Quoted passage:
# flex duct



## BayPointArchitect (Sep 23, 2020)

Applicable code: 2018 IMC
Applicable sections: 603.6.2.1 and 603.6.2.2
Flexible air connectors (a.k.a. flex duct) shall be limited in length to 14 feet.  Flexible air connectors (a.k.a. flex duct) shall not pass through any wall, floor, or ceiling.

Question:
Does your jurisdiction have any written amendments or hip-pocket practices related to the use of flex duct?  For example, my mechanical inspectors don't like to see flex duct except for the short elbow connection directly above the diffusers/return grills.  And they make verbal recommendations of six feet (shorter) while our written amendment allows for twenty-five feet (longer).  How do inspectors in your neighborhood govern flex duct?


----------



## mtlogcabin (Sep 23, 2020)

A flexible air connector and Flexible ducts are not the same and you must look at the label to know which one you have

FLEXIBLE AIR CONNECTOR. A conduit for transferring air between an air duct or plenum and an air terminal unit or between an air duct or plenum and an air inlet or air outlet. Such conduit is limited in its use, length and location.

603.6.1 Flexible air ducts.
Flexible air ducts, both metallic and nonmetallic, shall be tested in accordance with UL 181. Such ducts shall be listed and labeled as Class 0 or Class 1 flexible air ducts and shall be installed in accordance with Section 304.1.

603.6.1.1 Duct length.
*Flexible air ducts shall not be limited in length*.

603.6.2 Flexible air connectors.
Flexible air connectors, both metallic and nonmetallic, shall be tested in accordance with UL 181. Such connectors shall be listed and labeled as Class 0 or Class 1 flexible air connectors and shall be installed in accordance with Section 304.1.

603.6.2.1 Connector length.
*Flexible air connectors shall be limited in length to 14 feet (4267 mm).*

What is the difference between Flexible Air Ducts and Flexible Air Connectors?

UL (Underwriters Laboratories) in their *UL 181 Standard for Factory-Made Air Ducts and Air Connectors*, defines two categories of flexible "ducts"

The UL Listed Flexible Air Duct must pass all of 15 tests in the UL 181 Standard. *Air Ducts are labeled with a square or rectangular label showing their respective listing*. There is no limitation on the length of runs when using UL Listed Air Ducts.

Supplied material:
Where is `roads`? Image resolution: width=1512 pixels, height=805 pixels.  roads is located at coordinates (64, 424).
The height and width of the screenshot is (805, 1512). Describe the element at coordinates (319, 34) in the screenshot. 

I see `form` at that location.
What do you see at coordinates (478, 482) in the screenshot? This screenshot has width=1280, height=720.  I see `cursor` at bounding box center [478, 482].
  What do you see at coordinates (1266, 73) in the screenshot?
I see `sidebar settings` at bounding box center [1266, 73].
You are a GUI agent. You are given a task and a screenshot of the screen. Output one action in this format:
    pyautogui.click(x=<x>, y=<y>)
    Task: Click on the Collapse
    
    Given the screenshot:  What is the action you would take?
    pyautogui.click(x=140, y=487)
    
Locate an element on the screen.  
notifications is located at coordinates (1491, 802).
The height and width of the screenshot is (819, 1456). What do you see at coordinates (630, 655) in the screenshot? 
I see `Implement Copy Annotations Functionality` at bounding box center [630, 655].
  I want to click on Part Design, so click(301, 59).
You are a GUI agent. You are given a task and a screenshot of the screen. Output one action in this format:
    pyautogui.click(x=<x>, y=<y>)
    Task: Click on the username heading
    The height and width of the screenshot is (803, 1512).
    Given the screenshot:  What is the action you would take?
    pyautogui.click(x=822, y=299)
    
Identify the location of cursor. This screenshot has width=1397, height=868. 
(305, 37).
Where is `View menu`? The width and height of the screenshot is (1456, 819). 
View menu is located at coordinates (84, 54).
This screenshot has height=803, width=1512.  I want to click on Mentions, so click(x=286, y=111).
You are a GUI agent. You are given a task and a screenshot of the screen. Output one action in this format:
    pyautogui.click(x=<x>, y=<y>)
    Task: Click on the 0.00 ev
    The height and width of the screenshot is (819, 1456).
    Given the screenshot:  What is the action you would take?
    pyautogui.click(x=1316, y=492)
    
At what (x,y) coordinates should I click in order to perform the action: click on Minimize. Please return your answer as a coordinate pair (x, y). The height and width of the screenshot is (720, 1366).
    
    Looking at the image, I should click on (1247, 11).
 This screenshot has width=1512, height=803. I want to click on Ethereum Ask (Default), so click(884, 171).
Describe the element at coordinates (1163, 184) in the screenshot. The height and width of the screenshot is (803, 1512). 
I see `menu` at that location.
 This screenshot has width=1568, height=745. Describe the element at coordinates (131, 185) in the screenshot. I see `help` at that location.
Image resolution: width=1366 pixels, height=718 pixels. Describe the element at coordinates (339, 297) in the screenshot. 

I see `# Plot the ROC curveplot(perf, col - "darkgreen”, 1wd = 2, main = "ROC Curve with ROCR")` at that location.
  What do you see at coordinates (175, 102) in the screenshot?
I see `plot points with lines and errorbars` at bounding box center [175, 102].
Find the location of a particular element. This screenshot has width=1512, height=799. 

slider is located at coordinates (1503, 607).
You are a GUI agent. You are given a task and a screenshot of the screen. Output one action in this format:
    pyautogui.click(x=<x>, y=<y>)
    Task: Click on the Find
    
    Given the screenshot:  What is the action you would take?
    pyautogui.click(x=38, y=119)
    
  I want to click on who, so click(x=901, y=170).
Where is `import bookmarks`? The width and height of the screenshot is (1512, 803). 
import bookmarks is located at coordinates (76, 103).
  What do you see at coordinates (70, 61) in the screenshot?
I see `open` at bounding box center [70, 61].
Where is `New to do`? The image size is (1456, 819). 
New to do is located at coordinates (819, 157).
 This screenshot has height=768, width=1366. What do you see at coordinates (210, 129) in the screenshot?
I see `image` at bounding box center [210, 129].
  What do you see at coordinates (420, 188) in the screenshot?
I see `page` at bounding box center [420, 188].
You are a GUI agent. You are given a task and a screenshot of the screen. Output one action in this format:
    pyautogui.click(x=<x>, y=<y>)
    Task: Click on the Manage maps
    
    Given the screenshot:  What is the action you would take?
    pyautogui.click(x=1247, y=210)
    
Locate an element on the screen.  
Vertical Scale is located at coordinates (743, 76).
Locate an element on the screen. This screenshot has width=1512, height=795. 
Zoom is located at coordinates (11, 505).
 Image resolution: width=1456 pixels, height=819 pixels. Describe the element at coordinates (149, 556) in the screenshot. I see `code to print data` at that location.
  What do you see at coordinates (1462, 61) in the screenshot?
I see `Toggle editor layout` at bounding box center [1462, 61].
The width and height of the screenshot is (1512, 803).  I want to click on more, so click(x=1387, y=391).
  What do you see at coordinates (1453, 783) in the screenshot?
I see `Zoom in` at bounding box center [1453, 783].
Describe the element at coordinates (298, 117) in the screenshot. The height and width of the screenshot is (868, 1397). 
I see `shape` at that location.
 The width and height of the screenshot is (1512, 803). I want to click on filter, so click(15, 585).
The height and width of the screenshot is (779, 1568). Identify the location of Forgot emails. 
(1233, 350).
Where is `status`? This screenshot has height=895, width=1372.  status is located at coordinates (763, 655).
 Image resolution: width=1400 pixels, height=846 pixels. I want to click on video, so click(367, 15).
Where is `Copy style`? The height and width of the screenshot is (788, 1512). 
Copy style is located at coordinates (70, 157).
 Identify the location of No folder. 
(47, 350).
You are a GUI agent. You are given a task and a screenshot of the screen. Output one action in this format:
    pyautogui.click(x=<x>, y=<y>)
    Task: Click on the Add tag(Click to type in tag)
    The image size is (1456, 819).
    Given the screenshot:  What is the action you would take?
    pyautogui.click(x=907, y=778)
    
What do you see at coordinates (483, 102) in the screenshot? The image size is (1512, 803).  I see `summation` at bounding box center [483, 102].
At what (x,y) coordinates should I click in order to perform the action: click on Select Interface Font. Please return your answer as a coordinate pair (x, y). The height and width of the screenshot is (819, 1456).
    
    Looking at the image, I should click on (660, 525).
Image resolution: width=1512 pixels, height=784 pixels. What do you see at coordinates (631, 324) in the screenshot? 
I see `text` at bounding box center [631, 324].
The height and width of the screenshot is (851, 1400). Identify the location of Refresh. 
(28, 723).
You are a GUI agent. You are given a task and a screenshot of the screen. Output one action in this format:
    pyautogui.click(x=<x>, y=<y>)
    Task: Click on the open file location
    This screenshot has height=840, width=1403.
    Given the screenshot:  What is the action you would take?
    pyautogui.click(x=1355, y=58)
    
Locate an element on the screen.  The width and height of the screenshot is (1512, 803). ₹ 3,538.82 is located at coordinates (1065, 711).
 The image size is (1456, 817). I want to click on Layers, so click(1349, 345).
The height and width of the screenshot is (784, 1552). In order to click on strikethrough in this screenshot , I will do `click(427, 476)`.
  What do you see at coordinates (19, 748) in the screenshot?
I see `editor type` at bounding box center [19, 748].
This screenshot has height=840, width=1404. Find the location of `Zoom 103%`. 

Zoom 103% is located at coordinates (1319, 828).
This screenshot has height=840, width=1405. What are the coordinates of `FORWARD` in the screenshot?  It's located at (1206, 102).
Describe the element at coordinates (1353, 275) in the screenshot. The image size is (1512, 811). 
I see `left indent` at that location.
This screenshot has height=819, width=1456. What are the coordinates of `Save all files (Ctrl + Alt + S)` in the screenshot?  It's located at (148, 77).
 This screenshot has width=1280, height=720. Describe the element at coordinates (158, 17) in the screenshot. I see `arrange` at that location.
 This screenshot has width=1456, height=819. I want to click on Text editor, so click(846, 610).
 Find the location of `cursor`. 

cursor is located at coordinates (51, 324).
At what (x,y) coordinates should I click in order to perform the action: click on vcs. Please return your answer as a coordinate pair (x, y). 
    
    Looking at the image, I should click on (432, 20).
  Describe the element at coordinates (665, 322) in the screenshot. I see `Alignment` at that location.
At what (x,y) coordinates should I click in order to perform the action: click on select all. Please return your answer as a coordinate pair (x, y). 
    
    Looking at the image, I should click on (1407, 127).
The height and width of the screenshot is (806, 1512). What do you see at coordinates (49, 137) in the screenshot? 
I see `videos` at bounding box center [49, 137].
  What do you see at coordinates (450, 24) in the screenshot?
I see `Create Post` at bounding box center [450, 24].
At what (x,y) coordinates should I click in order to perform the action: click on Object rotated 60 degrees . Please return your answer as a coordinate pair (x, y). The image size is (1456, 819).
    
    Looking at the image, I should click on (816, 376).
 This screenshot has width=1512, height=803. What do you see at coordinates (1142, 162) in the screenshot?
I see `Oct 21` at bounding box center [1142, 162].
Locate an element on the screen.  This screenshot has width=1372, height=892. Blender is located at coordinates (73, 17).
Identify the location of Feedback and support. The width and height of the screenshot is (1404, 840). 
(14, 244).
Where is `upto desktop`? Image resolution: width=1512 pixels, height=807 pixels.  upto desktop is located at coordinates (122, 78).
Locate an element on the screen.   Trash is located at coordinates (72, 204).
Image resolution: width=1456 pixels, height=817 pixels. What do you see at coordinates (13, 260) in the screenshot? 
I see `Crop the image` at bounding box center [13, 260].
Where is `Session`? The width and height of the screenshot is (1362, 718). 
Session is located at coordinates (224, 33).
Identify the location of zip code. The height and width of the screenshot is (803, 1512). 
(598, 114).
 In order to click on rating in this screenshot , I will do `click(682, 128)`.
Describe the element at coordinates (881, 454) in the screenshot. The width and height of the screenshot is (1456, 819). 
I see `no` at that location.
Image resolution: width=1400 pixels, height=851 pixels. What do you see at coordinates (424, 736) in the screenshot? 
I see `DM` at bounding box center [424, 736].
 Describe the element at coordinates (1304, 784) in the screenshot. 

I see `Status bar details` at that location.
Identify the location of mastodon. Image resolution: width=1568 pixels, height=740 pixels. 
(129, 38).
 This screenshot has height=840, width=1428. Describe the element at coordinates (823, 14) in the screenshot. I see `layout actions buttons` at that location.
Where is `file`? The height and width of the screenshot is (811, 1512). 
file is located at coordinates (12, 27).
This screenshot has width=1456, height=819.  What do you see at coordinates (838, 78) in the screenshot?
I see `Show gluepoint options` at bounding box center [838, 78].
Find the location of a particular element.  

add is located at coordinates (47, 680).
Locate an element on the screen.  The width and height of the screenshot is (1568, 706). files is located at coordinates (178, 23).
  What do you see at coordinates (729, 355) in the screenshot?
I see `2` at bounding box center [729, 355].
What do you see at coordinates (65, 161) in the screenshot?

What is being asked:
Answer these from the flex duct thread:
1. What length for flex duct does the first poster's written amendment allow?
2. Under Section 603.6.2.1, what is the length limit for flexible air connectors?
3. What shape of label marks UL Listed Air Ducts?

Output for this exercise:
1. Twenty-five feet.
2. 14 feet (4267 mm).
3. A square or rectangular label.